The Government agrees. Developing countries are concerned to ensure that there will be adequate flexibility in the implementation and phasing in of new rules. Without some reassurance on this, many countries will continue to resist a Round. The Government believes that new rules should recognise more explicitly that WTO members are at different stages of development. It believes that future special and differential provisions should be real and binding, and that any new WTO rules should reflect countries' implementation capacity.

(14) We recommend that WTO amend its objectives so as to include poverty reduction as an explicit aim of growth through trade liberalisation (paragraph 37).

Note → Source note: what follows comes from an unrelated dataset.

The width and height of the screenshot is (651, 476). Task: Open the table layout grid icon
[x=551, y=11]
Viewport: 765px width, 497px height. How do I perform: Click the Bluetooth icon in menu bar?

The Government agrees. It is urging the WTO to commit itself to the International Development Targets. The Marrakech Agreement establishing the WTO clearly identifies trade liberalisation as a means and not an end ("with a view to raising standards of living ... and a steadily growing volume of real income ¼ the optimal use of the world's resources in accordance with the objective of sustainable development").

(15) We also recommend that no further steps in liberalisation take place without clear statements from the UN family and from the IMF and World Bank as to how they envisage such steps affecting poor people. Donors must also state, in each instance, how they are going to adjust their own activity so as to complement that of the WTO and ensure that the poor are not only protected, but also benefit from future growth (paragraph 38).

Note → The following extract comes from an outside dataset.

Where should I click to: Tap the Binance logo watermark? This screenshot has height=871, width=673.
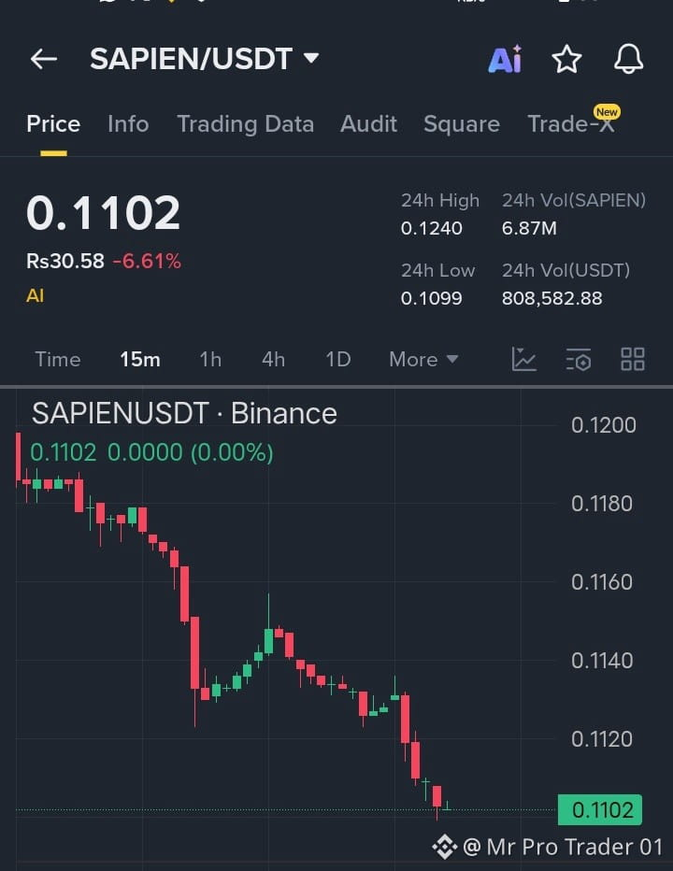(445, 847)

The Government welcomes the opinions and research of these institutions on the subject of trade liberalisation. The Government believes that there needs to be much closer co-operation between these agencies. But it would be inappropriate to give the UN, IMF and World Bank what would amount to a power of veto over progress towards WTO negotiations and further trade liberalisation. The WTO is an inter-governmental organisation and its decisions cannot be controlled by other international organisations. It is up to governments to advocate consistent policies for international institutions, rather than for the agencies to police each other. WTO negotiating positions should reflect joined up government, hence the active involvement of DFID and other departments in formulating the UK Government's trade policy.

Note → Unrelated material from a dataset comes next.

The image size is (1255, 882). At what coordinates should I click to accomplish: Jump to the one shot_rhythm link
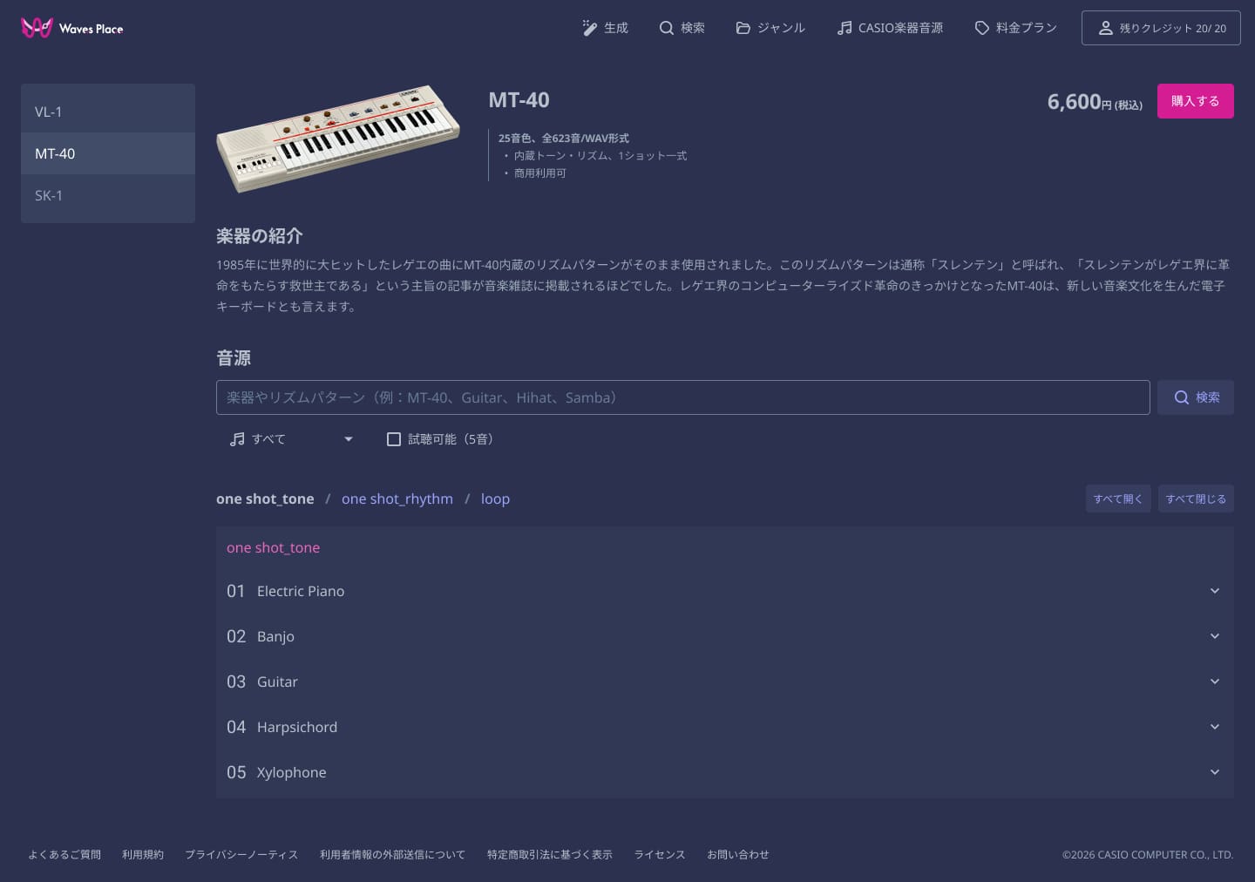pyautogui.click(x=397, y=499)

The Government agrees that trade policy should be better integrated into the activities and dialogue of donors. It will work with multilateral agencies and others to improve and widely apply the analytical tools available for assessing the probable effects of the agreements reached in a new trade Round on the poor in each country. Through phased implementation and adjustment assistance, any short term negative effects on specific groups of poor people can be mitigated.

Part 2: Building Trust of Developing Countries in the WTO

(16) We welcome the increased assertiveness of developing countries at Seattle (paragraph 40).

The Government agrees.

(17) We welcome the decision in February by the General Council of the WTO to conduct consultations on the package of confidence building measures proposed by the Director-General (paragraph 42).

The Government agrees.

(18) We urge the UK Government to encourage EU member states to agree to the proposal for tariff-free access for least developed countries for all imports apart from those associated with the arms trade, and to press for rapid implementation of the necessary measures to put the commitment into practice. This will be a significant gesture which will surely make a major contribution to the rebuilding of developing country confidence in the WTO (paragraph 45).

The Government agrees.

(19) Pro-poor trade liberalisation requires the rich trading blocs to liberalise first, to make sacrifices, to demonstrate a desire to see the developing world enter the trading system (paragraph 46).

The Government agrees that this is important for building confidence. However, liberalisation on the part of rich trading blocs is not necessarily a sacrifice, at least at the macroeconomic level: reduction of tariffs can lead to beneficial reallocation of productive resources within a country's own borders, irrespective of what it extracts out of others for doing likewise.

(20) The UK should push forward discussions within the Quad group, encouraging Canada, Japan and the USA to allow tariff-free access for least developed countries (paragraph 47).

The Government agrees.

(21) We note that the ACP countries had agreed the "essentially all" position which the EU adopted at Seattle. There are clearly concerns within the ACP group, particularly among small island states and vulnerable economies, over tariff-free access for least developed countries. Careful negotiations will be necessary to meet ACP concerns. We would welcome the Government's comments on the possibility of extending tariff-free access to other vulnerable but non-least developed states such as small island states and those which are dependent on one commodity (paragraph 48).

The impact of duty- and quota-free market access for the least developed countries depends on the form of the final agreed proposal (still being discussed in the Commission) and the speed at which least developed countries can respond. Some ACP countries have legitimate concerns about the impact the proposal may have on them. We have encouraged the Commission to ensure that these concerns are addressed in the formulation and implementation of the proposal. It has been known for some time that market conditions are changing and the ACP countries need to adapt accordingly. We will work with vulnerable countries (particularly Guyana, Jamaica, St. Kitts, Mauritius and Fiji) through the EU, the multilateral agencies and other donors to ensure that those affected are given adjustment support.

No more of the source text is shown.